(Task instructions):
Copy out all of the material. Every line must match the original.
================
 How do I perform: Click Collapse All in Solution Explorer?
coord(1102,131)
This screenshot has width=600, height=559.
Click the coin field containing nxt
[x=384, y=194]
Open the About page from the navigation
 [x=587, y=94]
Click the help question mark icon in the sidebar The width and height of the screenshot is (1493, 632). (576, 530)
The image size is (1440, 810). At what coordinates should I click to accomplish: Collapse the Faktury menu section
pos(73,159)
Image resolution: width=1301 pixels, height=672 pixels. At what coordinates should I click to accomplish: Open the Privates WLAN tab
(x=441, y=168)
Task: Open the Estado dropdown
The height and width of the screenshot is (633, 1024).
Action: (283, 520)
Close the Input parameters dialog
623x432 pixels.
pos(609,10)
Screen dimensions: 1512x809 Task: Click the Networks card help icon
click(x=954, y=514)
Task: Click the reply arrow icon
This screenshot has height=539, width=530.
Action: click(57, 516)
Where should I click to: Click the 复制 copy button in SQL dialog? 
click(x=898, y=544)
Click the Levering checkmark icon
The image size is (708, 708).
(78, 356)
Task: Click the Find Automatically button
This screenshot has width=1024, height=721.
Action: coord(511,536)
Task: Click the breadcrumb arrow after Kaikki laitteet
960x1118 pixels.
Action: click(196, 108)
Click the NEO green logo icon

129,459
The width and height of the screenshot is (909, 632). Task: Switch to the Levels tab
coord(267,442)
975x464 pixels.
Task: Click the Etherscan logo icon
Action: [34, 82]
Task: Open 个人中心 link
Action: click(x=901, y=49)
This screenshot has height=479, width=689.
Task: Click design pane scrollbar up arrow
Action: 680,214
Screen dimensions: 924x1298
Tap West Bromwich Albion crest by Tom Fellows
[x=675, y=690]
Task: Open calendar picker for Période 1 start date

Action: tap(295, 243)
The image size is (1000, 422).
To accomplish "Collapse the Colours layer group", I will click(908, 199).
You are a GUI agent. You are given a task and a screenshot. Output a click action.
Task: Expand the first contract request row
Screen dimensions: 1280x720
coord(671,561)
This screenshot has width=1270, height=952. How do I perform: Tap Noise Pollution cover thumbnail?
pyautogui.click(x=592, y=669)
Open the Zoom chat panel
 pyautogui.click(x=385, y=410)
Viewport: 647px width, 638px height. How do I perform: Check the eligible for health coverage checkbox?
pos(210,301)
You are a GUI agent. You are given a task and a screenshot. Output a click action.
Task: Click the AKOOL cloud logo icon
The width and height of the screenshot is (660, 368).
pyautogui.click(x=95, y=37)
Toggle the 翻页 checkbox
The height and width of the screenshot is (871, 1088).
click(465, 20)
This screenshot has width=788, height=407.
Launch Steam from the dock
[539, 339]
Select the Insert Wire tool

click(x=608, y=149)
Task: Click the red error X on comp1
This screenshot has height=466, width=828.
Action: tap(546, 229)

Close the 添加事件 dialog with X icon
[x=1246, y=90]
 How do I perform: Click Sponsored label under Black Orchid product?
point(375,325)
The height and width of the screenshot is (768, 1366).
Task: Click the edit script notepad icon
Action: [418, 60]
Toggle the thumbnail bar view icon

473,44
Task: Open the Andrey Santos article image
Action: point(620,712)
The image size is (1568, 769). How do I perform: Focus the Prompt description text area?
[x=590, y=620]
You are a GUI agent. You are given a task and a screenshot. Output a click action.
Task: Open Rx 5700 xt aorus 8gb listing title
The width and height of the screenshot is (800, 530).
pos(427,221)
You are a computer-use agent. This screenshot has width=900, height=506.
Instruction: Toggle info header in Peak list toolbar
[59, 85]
================
(Reply):
 How do I perform: Click Collapse All in Solution Explorer?
coord(1102,131)
This screenshot has width=600, height=559.
Click the coin field containing nxt
[x=384, y=194]
Open the About page from the navigation
 [x=587, y=94]
Click the help question mark icon in the sidebar The width and height of the screenshot is (1493, 632). (576, 530)
The image size is (1440, 810). At what coordinates should I click to accomplish: Collapse the Faktury menu section
pos(73,159)
Image resolution: width=1301 pixels, height=672 pixels. At what coordinates should I click to accomplish: Open the Privates WLAN tab
(x=441, y=168)
Task: Open the Estado dropdown
The height and width of the screenshot is (633, 1024).
Action: (283, 520)
Close the Input parameters dialog
623x432 pixels.
pos(609,10)
Screen dimensions: 1512x809 Task: Click the Networks card help icon
click(x=954, y=514)
Task: Click the reply arrow icon
This screenshot has height=539, width=530.
Action: click(57, 516)
Where should I click to: Click the 复制 copy button in SQL dialog? 
click(x=898, y=544)
Click the Levering checkmark icon
The image size is (708, 708).
(78, 356)
Task: Click the Find Automatically button
This screenshot has width=1024, height=721.
Action: coord(511,536)
Task: Click the breadcrumb arrow after Kaikki laitteet
960x1118 pixels.
Action: click(196, 108)
Click the NEO green logo icon

129,459
The width and height of the screenshot is (909, 632). Task: Switch to the Levels tab
coord(267,442)
975x464 pixels.
Task: Click the Etherscan logo icon
Action: [34, 82]
Task: Open 个人中心 link
Action: click(x=901, y=49)
This screenshot has height=479, width=689.
Task: Click design pane scrollbar up arrow
Action: 680,214
Screen dimensions: 924x1298
Tap West Bromwich Albion crest by Tom Fellows
[x=675, y=690]
Task: Open calendar picker for Période 1 start date

Action: tap(295, 243)
The image size is (1000, 422).
To accomplish "Collapse the Colours layer group", I will click(908, 199).
You are a GUI agent. You are given a task and a screenshot. Output a click action.
Task: Expand the first contract request row
Screen dimensions: 1280x720
coord(671,561)
This screenshot has width=1270, height=952. How do I perform: Tap Noise Pollution cover thumbnail?
pyautogui.click(x=592, y=669)
Open the Zoom chat panel
 pyautogui.click(x=385, y=410)
Viewport: 647px width, 638px height. How do I perform: Check the eligible for health coverage checkbox?
pos(210,301)
You are a GUI agent. You are given a task and a screenshot. Output a click action.
Task: Click the AKOOL cloud logo icon
The width and height of the screenshot is (660, 368).
pyautogui.click(x=95, y=37)
Toggle the 翻页 checkbox
The height and width of the screenshot is (871, 1088).
click(465, 20)
This screenshot has width=788, height=407.
Launch Steam from the dock
[539, 339]
Select the Insert Wire tool

click(x=608, y=149)
Task: Click the red error X on comp1
This screenshot has height=466, width=828.
Action: tap(546, 229)

Close the 添加事件 dialog with X icon
[x=1246, y=90]
 How do I perform: Click Sponsored label under Black Orchid product?
point(375,325)
The height and width of the screenshot is (768, 1366).
Task: Click the edit script notepad icon
Action: [418, 60]
Toggle the thumbnail bar view icon

473,44
Task: Open the Andrey Santos article image
Action: point(620,712)
The image size is (1568, 769). How do I perform: Focus the Prompt description text area?
[x=590, y=620]
You are a GUI agent. You are given a task and a screenshot. Output a click action.
Task: Open Rx 5700 xt aorus 8gb listing title
The width and height of the screenshot is (800, 530).
pos(427,221)
You are a computer-use agent. This screenshot has width=900, height=506.
Instruction: Toggle info header in Peak list toolbar
[59, 85]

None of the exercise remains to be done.